Safety-Gymnasium inherits three pre-existing agents from Safety-Gym[1], namely Point, Car, and Doggo. Through meticulous adjustment of the model parameters, we have successfully mitigated the issue of excessive oscillations during the runtime of Point and Car agents. For a comprehensive overview of the series of modifications we have made based on the Safety-Gym, please refer to Appendix A. Building upon this foundation, we have introduced two additional robots: racecar and ant, to enrich the repertoire of single-agent scenarios.

As for multi-agent robots, we have leveraged certain configurations from multi-agent MuJoCo, deconstructing the original single-agent structure and enabling multiple agents to control distinct body segments.

Supported Task

(a) Velocity: the robot aims to facilitate coordinated leg movement of the robot in the forward (right) direction by exerting torques on the hinges.

(b) Run: the robot starts with a random initial direction and a specific initial speed as it embarks on a journey to reach the opposite side of the map.

(c) Circle: the reward is maximized by moving along the green circle, and the agent is not allowed to enter the outside of the red region, so its optimal constrained path follows the line segments AD and BC.

(d) Goal: the robot navigates to multiple goal positions. After successfully reaching a goal, its location is randomly reset while maintaining the overall layout.

(e) Button: the objective is to activate a series of goal buttons distributed throughout the environment. The agent's goal is to navigate towards and make contact with the currently highlighted button, known as the goal button.

(f) Push: the objective is to move a box to a series of goal positions. Like the goal task, a new random goal location is generated after each successful achievement.

Supported Constraints

Velocity-Constraint: consists of a series of safety tasks based on MuJoCo agents. In these tasks, agents, such as Ant, HalfCheetah, and Humanoid, are trained to move faster for higher rewards, while also being imposed a velocity constraint for safety considerations.

Pillars: are employed to represent large cylindrical obstacles within the environment. In the general setting, contact with a pillar incurs costs.

Hazards: are utilized to model areas within the environment that pose a risk, resulting in costs when an agent enters such areas.

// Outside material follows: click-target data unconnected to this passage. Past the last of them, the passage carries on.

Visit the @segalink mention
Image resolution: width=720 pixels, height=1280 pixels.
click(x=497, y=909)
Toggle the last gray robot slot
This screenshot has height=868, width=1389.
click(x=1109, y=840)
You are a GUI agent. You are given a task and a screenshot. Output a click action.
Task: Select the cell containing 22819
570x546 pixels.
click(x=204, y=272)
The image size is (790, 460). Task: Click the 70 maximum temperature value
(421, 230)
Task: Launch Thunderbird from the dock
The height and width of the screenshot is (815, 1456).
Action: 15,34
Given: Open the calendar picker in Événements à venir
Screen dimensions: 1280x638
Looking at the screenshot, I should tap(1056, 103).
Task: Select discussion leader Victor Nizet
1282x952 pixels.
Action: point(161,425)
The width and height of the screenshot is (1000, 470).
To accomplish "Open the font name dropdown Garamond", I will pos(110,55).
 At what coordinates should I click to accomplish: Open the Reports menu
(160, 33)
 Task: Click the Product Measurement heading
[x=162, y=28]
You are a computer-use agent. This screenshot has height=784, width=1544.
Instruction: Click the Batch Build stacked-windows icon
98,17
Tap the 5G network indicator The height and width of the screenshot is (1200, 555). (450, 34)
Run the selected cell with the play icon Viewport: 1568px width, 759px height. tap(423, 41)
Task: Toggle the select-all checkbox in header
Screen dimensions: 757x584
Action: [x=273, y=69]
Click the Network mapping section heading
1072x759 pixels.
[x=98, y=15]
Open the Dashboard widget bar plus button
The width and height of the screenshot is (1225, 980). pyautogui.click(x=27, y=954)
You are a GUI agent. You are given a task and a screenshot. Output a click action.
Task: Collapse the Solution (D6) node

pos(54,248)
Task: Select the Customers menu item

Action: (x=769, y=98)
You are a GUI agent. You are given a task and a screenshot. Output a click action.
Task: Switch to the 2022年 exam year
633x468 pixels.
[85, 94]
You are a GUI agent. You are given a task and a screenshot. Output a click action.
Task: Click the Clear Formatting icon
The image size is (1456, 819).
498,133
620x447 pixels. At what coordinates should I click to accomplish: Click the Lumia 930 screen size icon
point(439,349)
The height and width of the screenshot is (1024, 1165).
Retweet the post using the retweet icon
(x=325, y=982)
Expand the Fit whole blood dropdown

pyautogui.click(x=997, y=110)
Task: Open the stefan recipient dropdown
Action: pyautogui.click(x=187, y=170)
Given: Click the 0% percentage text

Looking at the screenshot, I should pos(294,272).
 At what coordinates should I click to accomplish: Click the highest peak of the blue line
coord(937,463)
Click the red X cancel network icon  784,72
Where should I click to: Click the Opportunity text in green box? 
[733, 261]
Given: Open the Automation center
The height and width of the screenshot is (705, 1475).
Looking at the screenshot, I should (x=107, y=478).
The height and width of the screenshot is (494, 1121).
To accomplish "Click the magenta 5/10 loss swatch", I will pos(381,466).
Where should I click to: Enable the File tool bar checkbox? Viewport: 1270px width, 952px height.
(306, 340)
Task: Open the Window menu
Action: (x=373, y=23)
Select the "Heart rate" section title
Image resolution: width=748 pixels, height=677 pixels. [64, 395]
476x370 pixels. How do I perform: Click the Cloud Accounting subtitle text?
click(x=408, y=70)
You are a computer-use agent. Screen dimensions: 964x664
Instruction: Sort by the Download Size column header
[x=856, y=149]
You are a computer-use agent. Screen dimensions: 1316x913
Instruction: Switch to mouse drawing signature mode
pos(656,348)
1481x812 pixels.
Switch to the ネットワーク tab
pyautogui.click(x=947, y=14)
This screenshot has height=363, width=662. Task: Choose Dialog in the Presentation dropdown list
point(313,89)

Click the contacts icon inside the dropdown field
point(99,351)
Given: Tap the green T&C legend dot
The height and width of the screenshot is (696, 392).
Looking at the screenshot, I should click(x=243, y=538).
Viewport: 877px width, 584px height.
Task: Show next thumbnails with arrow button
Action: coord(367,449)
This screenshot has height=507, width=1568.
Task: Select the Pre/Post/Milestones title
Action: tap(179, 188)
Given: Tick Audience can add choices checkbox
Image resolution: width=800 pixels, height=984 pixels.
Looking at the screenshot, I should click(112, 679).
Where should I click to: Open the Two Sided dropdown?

Sigwalls: are designed specifically for Circle tasks. They serve as visual representations of two or four solid walls, which limit the circular area to a smaller region. Crossing the wall from inside the safe area to the outside incurs costs.

Vases: are specifically designed for Goal tasks. They represent static and fragile objects within the environment. Touching or displacing these objects incurs costs for the agent.

Gremlins: are specifically employed in the Button tasks. They represent moving objects within the environment that can interact with the agent.

Vision-only tasks

While the initial iteration of Safety-Gym offered rudimentary visual input support, there is room for enhancing the realism of its environment. To effectively evaluate vision-based safe reinforcement learning algorithms, we have devised a more realistic visual environment utilizing MuJoCo. This enhanced environment facilitates the incorporation of both RGB and RGB-d inputs.

DexterousHands-based Learning Environments

Safety-DexterousHands, a novel collection of learning environments built upon DexterousHands and the Isaac-Gym simulator engine. Leveraging GPU capabilities, Safety-DexterousHands enables large-scale parallel sample collection, significantly accelerating the training process. The environments support both single-agent and multi-agent settings. Additionally, to complement the multi-agent tasks, we provide a set of safe multi-agent reinforcement learning algorithms for quick experimental evaluation.

These environments involve two robotic hands(refer to (a) and (b)). In each episode, a ball randomly descends near the right hand, necessitating coordinated efforts from both hands to position it correctly. As the target is out of the right hand's reach and direct transfer to the left hand is unfeasible, a potential solution entails the right hand grasping and launching the ball towards the left hand, which subsequently catches and deposits it at the target location. As shown in (c), (d) and (e), these tasks also support setting the degrees of freedom of joint and finger as safety constraints.